**DATA EXCERPTS:**
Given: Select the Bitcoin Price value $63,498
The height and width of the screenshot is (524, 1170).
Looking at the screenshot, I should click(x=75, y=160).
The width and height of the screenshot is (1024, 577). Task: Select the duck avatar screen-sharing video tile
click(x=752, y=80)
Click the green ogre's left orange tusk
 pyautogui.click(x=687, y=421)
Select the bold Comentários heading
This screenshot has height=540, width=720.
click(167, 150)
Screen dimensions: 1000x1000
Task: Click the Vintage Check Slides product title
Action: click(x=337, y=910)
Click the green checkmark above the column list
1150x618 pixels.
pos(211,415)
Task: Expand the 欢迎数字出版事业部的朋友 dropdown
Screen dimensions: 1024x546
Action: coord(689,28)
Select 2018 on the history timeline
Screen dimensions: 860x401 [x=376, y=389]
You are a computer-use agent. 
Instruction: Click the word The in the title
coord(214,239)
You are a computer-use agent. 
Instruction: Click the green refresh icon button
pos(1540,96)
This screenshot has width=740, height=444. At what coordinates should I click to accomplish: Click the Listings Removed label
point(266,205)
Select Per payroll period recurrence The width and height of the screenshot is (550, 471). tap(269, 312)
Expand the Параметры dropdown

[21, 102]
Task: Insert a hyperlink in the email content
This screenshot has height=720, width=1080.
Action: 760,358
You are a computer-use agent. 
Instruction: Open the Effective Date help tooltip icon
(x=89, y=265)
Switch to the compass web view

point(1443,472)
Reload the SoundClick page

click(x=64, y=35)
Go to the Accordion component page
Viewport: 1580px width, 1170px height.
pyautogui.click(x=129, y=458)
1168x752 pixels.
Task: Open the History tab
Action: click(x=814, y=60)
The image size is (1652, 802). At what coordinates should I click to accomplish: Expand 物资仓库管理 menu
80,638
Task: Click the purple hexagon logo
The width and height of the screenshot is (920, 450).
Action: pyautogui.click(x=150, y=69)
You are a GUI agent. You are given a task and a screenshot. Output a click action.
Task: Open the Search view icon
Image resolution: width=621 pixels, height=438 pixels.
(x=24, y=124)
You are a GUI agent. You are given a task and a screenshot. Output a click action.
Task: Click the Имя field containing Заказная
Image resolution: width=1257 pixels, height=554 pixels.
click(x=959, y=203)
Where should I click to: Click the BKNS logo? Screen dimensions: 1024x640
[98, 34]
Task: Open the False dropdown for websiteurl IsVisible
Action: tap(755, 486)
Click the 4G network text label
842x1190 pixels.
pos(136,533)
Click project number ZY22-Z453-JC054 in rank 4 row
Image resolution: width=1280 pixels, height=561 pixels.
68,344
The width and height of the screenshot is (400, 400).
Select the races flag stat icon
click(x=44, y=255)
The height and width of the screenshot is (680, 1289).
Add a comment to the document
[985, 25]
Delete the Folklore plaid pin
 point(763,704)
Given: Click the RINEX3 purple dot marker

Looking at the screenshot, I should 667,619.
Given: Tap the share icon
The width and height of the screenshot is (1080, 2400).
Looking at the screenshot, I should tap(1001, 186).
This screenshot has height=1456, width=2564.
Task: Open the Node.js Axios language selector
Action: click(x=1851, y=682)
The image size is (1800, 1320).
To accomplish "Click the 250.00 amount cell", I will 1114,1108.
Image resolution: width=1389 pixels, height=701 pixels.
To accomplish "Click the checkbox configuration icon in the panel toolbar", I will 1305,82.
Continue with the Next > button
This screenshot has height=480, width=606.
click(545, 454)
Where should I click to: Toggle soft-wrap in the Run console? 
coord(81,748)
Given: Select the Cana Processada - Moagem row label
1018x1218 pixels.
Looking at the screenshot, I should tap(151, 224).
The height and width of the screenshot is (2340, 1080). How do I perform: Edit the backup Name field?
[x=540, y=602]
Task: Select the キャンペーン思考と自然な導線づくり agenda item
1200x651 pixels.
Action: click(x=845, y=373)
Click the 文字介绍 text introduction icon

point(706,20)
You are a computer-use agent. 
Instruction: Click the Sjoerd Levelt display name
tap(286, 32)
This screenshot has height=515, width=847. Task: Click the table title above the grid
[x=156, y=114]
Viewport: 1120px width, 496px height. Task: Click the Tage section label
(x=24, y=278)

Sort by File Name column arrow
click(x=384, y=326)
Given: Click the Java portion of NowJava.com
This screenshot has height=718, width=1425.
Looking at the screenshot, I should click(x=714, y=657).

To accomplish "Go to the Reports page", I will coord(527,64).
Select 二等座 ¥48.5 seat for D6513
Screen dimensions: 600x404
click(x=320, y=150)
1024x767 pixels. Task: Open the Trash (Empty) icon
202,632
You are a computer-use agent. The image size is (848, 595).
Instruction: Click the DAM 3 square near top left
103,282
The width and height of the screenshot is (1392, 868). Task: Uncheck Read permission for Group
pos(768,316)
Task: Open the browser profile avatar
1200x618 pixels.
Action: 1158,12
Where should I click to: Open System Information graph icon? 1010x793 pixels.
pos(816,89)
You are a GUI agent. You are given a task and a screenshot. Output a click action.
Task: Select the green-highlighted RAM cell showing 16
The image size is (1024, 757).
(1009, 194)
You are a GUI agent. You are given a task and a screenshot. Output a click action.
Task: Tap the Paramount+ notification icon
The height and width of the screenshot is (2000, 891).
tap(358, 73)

**EXERCISE GOAL:**
The expected response is the full data, reproduced exactly.

**RESULT OF THIS EXERCISE:**
Given: Select the Bitcoin Price value $63,498
The height and width of the screenshot is (524, 1170).
Looking at the screenshot, I should click(x=75, y=160).
The width and height of the screenshot is (1024, 577). Task: Select the duck avatar screen-sharing video tile
click(x=752, y=80)
Click the green ogre's left orange tusk
 pyautogui.click(x=687, y=421)
Select the bold Comentários heading
This screenshot has height=540, width=720.
click(167, 150)
Screen dimensions: 1000x1000
Task: Click the Vintage Check Slides product title
Action: click(x=337, y=910)
Click the green checkmark above the column list
1150x618 pixels.
pos(211,415)
Task: Expand the 欢迎数字出版事业部的朋友 dropdown
Screen dimensions: 1024x546
Action: coord(689,28)
Select 2018 on the history timeline
Screen dimensions: 860x401 [x=376, y=389]
You are a computer-use agent. 
Instruction: Click the word The in the title
coord(214,239)
You are a computer-use agent. 
Instruction: Click the green refresh icon button
pos(1540,96)
This screenshot has width=740, height=444. At what coordinates should I click to accomplish: Click the Listings Removed label
point(266,205)
Select Per payroll period recurrence The width and height of the screenshot is (550, 471). tap(269, 312)
Expand the Параметры dropdown

[21, 102]
Task: Insert a hyperlink in the email content
This screenshot has height=720, width=1080.
Action: 760,358
You are a computer-use agent. 
Instruction: Open the Effective Date help tooltip icon
(x=89, y=265)
Switch to the compass web view

point(1443,472)
Reload the SoundClick page

click(x=64, y=35)
Go to the Accordion component page
Viewport: 1580px width, 1170px height.
pyautogui.click(x=129, y=458)
1168x752 pixels.
Task: Open the History tab
Action: click(x=814, y=60)
The image size is (1652, 802). At what coordinates should I click to accomplish: Expand 物资仓库管理 menu
80,638
Task: Click the purple hexagon logo
The width and height of the screenshot is (920, 450).
Action: pyautogui.click(x=150, y=69)
You are a GUI agent. You are given a task and a screenshot. Output a click action.
Task: Open the Search view icon
Image resolution: width=621 pixels, height=438 pixels.
(x=24, y=124)
You are a GUI agent. You are given a task and a screenshot. Output a click action.
Task: Click the Имя field containing Заказная
Image resolution: width=1257 pixels, height=554 pixels.
click(x=959, y=203)
Where should I click to: Click the BKNS logo? Screen dimensions: 1024x640
[98, 34]
Task: Open the False dropdown for websiteurl IsVisible
Action: tap(755, 486)
Click the 4G network text label
842x1190 pixels.
pos(136,533)
Click project number ZY22-Z453-JC054 in rank 4 row
Image resolution: width=1280 pixels, height=561 pixels.
68,344
The width and height of the screenshot is (400, 400).
Select the races flag stat icon
click(x=44, y=255)
The height and width of the screenshot is (680, 1289).
Add a comment to the document
[985, 25]
Delete the Folklore plaid pin
 point(763,704)
Given: Click the RINEX3 purple dot marker

Looking at the screenshot, I should 667,619.
Given: Tap the share icon
The width and height of the screenshot is (1080, 2400).
Looking at the screenshot, I should tap(1001, 186).
This screenshot has height=1456, width=2564.
Task: Open the Node.js Axios language selector
Action: click(x=1851, y=682)
The image size is (1800, 1320).
To accomplish "Click the 250.00 amount cell", I will 1114,1108.
Image resolution: width=1389 pixels, height=701 pixels.
To accomplish "Click the checkbox configuration icon in the panel toolbar", I will 1305,82.
Continue with the Next > button
This screenshot has height=480, width=606.
click(545, 454)
Where should I click to: Toggle soft-wrap in the Run console? 
coord(81,748)
Given: Select the Cana Processada - Moagem row label
1018x1218 pixels.
Looking at the screenshot, I should tap(151, 224).
The height and width of the screenshot is (2340, 1080). How do I perform: Edit the backup Name field?
[x=540, y=602]
Task: Select the キャンペーン思考と自然な導線づくり agenda item
1200x651 pixels.
Action: click(x=845, y=373)
Click the 文字介绍 text introduction icon

point(706,20)
You are a computer-use agent. 
Instruction: Click the Sjoerd Levelt display name
tap(286, 32)
This screenshot has height=515, width=847. Task: Click the table title above the grid
[x=156, y=114]
Viewport: 1120px width, 496px height. Task: Click the Tage section label
(x=24, y=278)

Sort by File Name column arrow
click(x=384, y=326)
Given: Click the Java portion of NowJava.com
This screenshot has height=718, width=1425.
Looking at the screenshot, I should click(x=714, y=657).

To accomplish "Go to the Reports page", I will coord(527,64).
Select 二等座 ¥48.5 seat for D6513
Screen dimensions: 600x404
click(x=320, y=150)
1024x767 pixels. Task: Open the Trash (Empty) icon
202,632
You are a computer-use agent. The image size is (848, 595).
Instruction: Click the DAM 3 square near top left
103,282
The width and height of the screenshot is (1392, 868). Task: Uncheck Read permission for Group
pos(768,316)
Task: Open the browser profile avatar
1200x618 pixels.
Action: 1158,12
Where should I click to: Open System Information graph icon? 1010x793 pixels.
pos(816,89)
You are a GUI agent. You are given a task and a screenshot. Output a click action.
Task: Select the green-highlighted RAM cell showing 16
The image size is (1024, 757).
(1009, 194)
You are a GUI agent. You are given a task and a screenshot. Output a click action.
Task: Tap the Paramount+ notification icon
The height and width of the screenshot is (2000, 891).
tap(358, 73)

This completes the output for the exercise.